Abstract – in plain English

The human eye keeps only a thumb-nail-sized region in razor-sharp focus while resolution falls towards the periphery. This mechanism is known as foveation and is a clever way to reduce the amount of visual information our brain needs to process while still capturing fine details + a wide field-of-view. Modern vision–language models, however, treat every pixel equally, incurring extra compute and memory for information that often matters less.
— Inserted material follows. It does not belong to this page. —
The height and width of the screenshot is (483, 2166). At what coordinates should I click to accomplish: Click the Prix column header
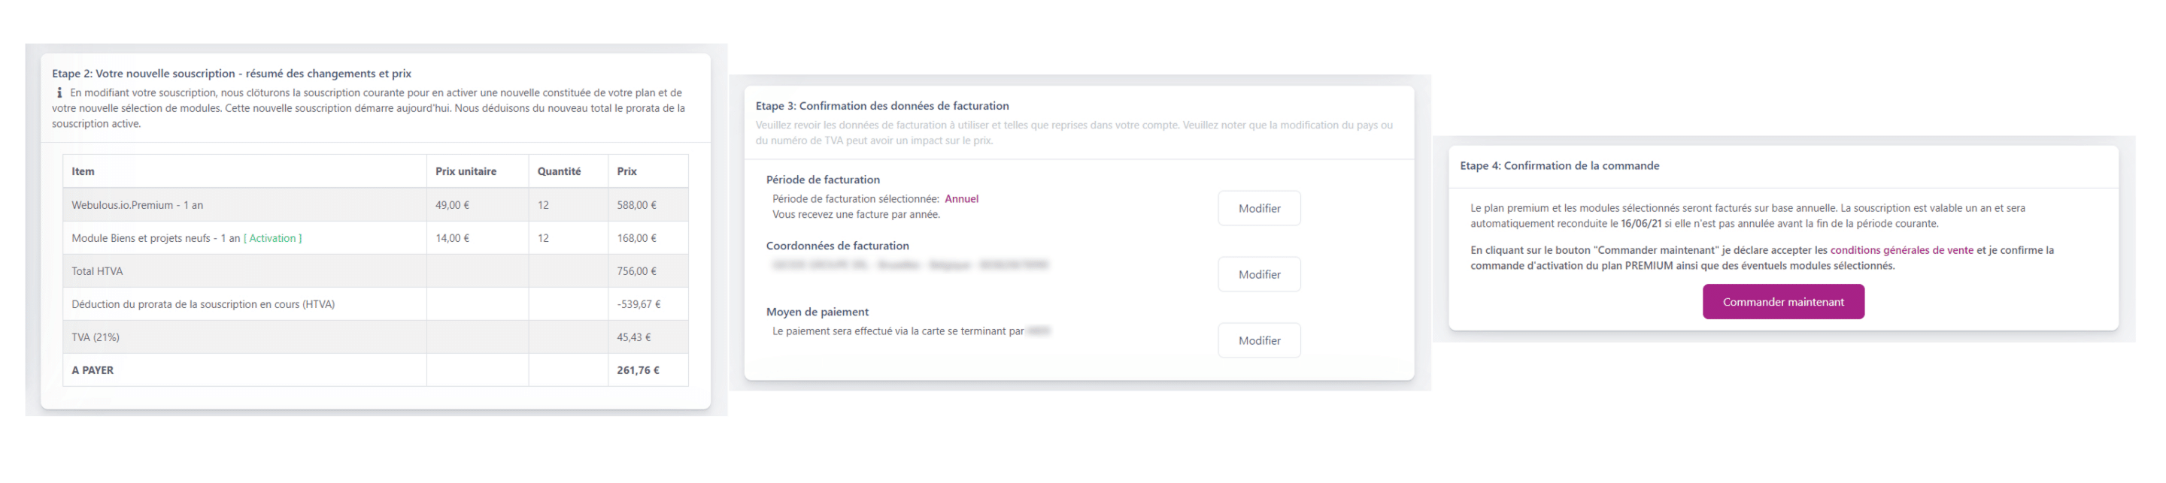pyautogui.click(x=626, y=171)
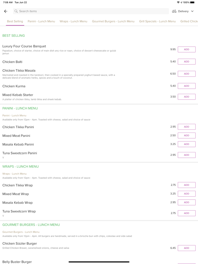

We explore a simple thought experiment: keep the total pixel count unchanged, but concentrate pixels around a chosen fixation point and reduce them in the periphery, mirroring the retina’s layout.

Foveated Sampling

VS

Uniform Downscaling

Given that the two (motorbike) representations above both comprise the same number of pixels, just distributed differently, we simply ask which visual representation is better for vision models. The result is measurable and task-agnostic: with the same 3 % pixel budget VLMs gain +2.7 % accuracy on visual question answering and +2.2 % on object detection. In short, variable sampling delivers consistent gains even without re-training models.

Why foveation?

The image bellow is too large to (1) be transmitted over most network channels in real time; (2) too large to store in memory; (3) too large to process via VLMs.

Full image (14,400px)

Downscaled image (1,024px)

While downscaling the image solves the problem, it looses critical details. Existing methods such as dynamic tokenization or token merging can be used as workarounds, but they still require the full image to begin with. This is a problem when the bottleneck in a computer vision pipeline is the network bandwidth, which is the case in long-range communication devices such as UAVs, IoT cameras and wearables. Then the question becomes: which pixels to send to the reciever? We show that, even without training, one is better off sending pixels in a variable manner, rather than downscaling the image.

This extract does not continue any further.